Federal Power Act (“FPA”) Section 201(f) exempts certain non-public utility entities from regulation under FPA Part II unless a provision makes express reference to them. However, FERC explained in its rehearing order that when a non-public utility becomes a transmission-owning member of a regional transmission organization (“RTO”) or independent system operator (“ISO”), and its revenue requirement becomes a component of the RTO’s/ISO’s jurisdictional rate, FERC has jurisdiction to analyze the non-public utility’s rates, to the extent that those rates affect jurisdictional transactions, to ensure the RTO’s/ISO’s rates remain just and reasonable. Because FERC generally lacks refund authority over governmental entities and non-public utilities, FERC has established a policy concerning review of RTO/ISO tariff filings, pursuant to which, as described by the United States Court of Appeals for the District Court of Columbia Circuit (“DC Circuit”), FERC “will accept the RTO’s filing of a tariff revision where the non-jurisdictional entity voluntarily agrees to make refunds in the event the Commission determines the rate as filed is not just and reasonable, or the Commission will delay the effective date of the proposed rate while it conducts a section 205 review, unless there is no material issue.”
In February 2015, certain non-public utilities filed a complaint against various MISO Transmission Owners, claiming that such owners’ return on equity (“ROE”) was unjust and unreasonable.

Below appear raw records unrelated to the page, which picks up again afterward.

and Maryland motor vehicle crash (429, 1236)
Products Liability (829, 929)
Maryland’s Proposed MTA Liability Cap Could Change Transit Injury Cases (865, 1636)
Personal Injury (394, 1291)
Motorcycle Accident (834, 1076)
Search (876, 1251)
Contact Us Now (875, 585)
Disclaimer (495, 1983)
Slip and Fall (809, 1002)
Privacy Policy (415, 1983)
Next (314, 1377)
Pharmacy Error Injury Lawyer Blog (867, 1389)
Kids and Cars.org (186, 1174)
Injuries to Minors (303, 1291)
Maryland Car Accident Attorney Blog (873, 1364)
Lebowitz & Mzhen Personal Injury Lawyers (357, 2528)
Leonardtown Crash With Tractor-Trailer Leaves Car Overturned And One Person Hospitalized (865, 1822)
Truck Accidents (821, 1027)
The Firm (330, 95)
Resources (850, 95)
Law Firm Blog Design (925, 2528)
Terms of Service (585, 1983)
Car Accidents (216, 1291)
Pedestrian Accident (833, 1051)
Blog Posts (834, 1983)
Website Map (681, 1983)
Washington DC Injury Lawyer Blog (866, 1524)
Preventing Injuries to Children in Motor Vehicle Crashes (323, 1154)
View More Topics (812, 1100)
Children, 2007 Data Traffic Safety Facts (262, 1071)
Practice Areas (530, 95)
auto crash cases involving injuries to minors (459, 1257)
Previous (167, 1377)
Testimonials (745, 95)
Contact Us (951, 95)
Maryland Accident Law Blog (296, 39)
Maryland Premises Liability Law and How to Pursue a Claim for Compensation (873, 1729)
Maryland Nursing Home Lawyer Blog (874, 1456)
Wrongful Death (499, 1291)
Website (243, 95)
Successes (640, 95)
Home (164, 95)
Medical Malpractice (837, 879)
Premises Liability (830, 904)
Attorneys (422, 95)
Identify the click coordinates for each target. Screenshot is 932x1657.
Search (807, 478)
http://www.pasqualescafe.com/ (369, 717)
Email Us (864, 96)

Although the ROE concerns were the subject of multiple actions (see May 27, 2020 edition of the WER), as relevant to this issue, in July 2016 FERC opened a separate proceeding under FPA Section 206 to evaluate whether the lack of a general refund commitment by non-public utility MISO transmission owners rendered MISO’s resulting jurisdictional rates unjust and unreasonable. As FERC explained in its July 2016 order, and in the October 2017 Order on rehearing, although FERC applied its policy on non-public utility refund commitments to apply only to the specific proceeding at issue, it was appropriate to extend such a policy prospectively to “the full range of situations in which [non-public utility transmission owners] may receive revenues associated with service provided due to their status as transmission-owning RTO members.” Accordingly, FERC directed MISO to submit a compliance filing demonstrating the necessary refund commitments.
Several non-public utilities and associated groups sought rehearing, arguing that FERC erred in doing indirectly what it is prohibited from doing directly, i.e., requiring MISO to procure a refund commitment by non-public utility transmission owning members that would be unenforceable. Other parties argued that FERC erred by ordering MISO to make a compliance filing without first finding that MISO’s Tariff and governing documents were unjust, unreasonable, and unduly discriminatory, or preferential.
On review, FERC granted rehearing of the October 2017 Order for four reasons:
- the relevant appellate precedent did not compel FERC to require a prospective refund commitment from all non-public utility transmission owners in MISO, as contemplated by the October 2017 Order;
- the D.C. Circuit has recognized that FERC generally does not have authority to require FPA section 201(f) entities to make refunds if they do not voluntarily do so;
- FERC retains authority to approve voluntary contractual refund commitments when RTOs include a non-public utility’s annual transmission revenue requirements in RTO jurisdictional rates; and
- declining to require the refund commitment contemplated in the October 2017 Order is consistent with FERC’s longstanding policy goal of encouraging the participation of non-public utilities in RTOs/ISOs, and appropriately accounts for distinct characteristics of these entities.
Ultimately, FERC also found that the lack of a general prospective refund commitment by non-public utilities did not render MISO’s rates unjust and unreasonable or unduly discriminatory or preferential. Accordingly, FERC granted rehearing, dismissed the relevant proceedings, and dismissed MISO’s compliance filing at moot.